If it is possible to get a stronger expression of the idea, surely Proverbs 1:24-32 gives it. “Because I have called, and ye refused, I will laugh at your calamity, then shall they call upon me but I will not answer; they shall seek me early, but they shall not find me; for that they hated knowledge, and did not choose the fear of the Lord.” The general rule is “Seek and ye shall find,” but surely we know that there are many that seek in the wrong place, or in the wrong way or with the wrong motive, who do not find. Here are some that were seeking early, but not finding. Why? They hated knowledge! They wanted to be saved; they were seeking salvation, but they did not choose the fear of the Lord; they did not want to do it His way. I have known many like that. They want to be saved, but they seek to have it without repentance or baptism.

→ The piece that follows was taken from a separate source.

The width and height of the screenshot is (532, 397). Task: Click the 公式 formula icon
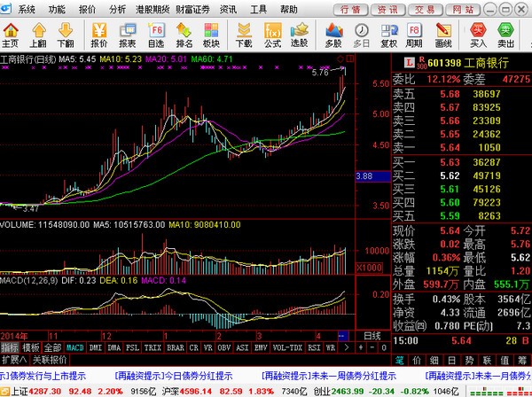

Now the question is, if they did not repent when the goodness of God was manifested to them and they did not repent when the severity of God came upon them, what is there left that will cause them to repent? It seems plain that the condition of those in Revelation 9:20 is suggested here. If a man rejects the goodness of God, then rebels at His severity, God has revealed nothing else that can cause him to repent, so he is in a hopeless condition.
Can you get that way? If not, why would is the Bible so filled with examples and warnings of it? Hebrews 3:13 says, “But exhort one another daily, while it is called today, lest any of you be hardened through the deceitfulness of sin.” Then Hebrews 6:4-6 says that it is impossible to renew them to repentance. We may ask all sorts of questions like, “If they do all these things, then do repent, then what?” A question like that in the face of the fact that God says it is impossible is about like this question: “Suppose a man really loves his wife with all his heart, but he does kick all her teeth out, burn her all over the body with a lighted cigarette and skin her with a dull knife, what is his condition?” Or, “Suppose you are the healthiest man in the country, but have cancer of the liver, tumor on the brain, arterial sclerosis and galloping consumption, are you in danger of dying?”
We have no hesitancy in teaching that if a person can repent, God can forgive him. However, let us not ask such questions that imply that God is mistaken when he says, “It is impossible to renew them to repentance” (Hebrews 6:6).
If there is any sin you are committing, and deliberately persisting in, you are in the gravest danger. Repent while and if you can!